Recent statistical data indicate that in western countries, at least 1:1000 suffer of congenital hearing impairment. Genetic factors are responsible for more than 60% of the congenital cases. Sometimes, however, hearing loss is a multifactorial disorder caused by both genetic and environmental factors. Molecular genetics of deafness has experienced remarkable progress in the last decade. Genes responsible for hereditary hearing impairment are being mapped and cloned progressively. This article, while reporting some syndromic conditions related to deafness, focuses on nonsyndromic hearing loss. Genes involved in this type of pathologic condition have only recently begun to be identified. Owing to genetic heterogeneity, private nature of most mutations and large size of most deafness genes, the molecular diagnostic possibilities in recessive deafness are today limited only for a few genes.

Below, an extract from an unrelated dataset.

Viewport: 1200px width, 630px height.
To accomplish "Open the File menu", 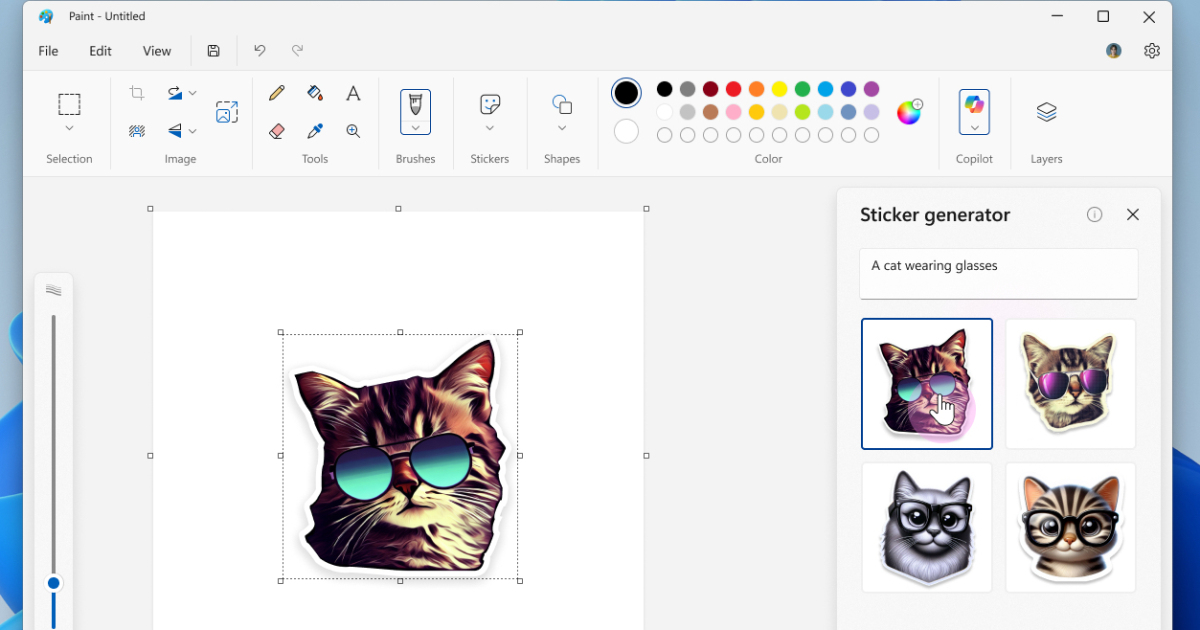I will pyautogui.click(x=48, y=51).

Facility and benefits of genetic tracking, in particular, should make it an important public health issue so that determinations of early diagnosis of hearing loss can be properly established.
Key concepts:
Deafness is the most common sensory deficit in humans, affecting 1 in 1000 new‐born, and to date more than 23 different DFNB proteins have been discovered.
DFNB proteins can be classified into two classes: (1) genes regulating potassium homeostasis and (2) genes producing proteins that are important in the formation of stereocilia.
Owing to genetic heterogeneity, the molecular diagnostic possibilities in recessive deafness are still limited. However, facility and benefits of genetic tracking should make them an important public health issue.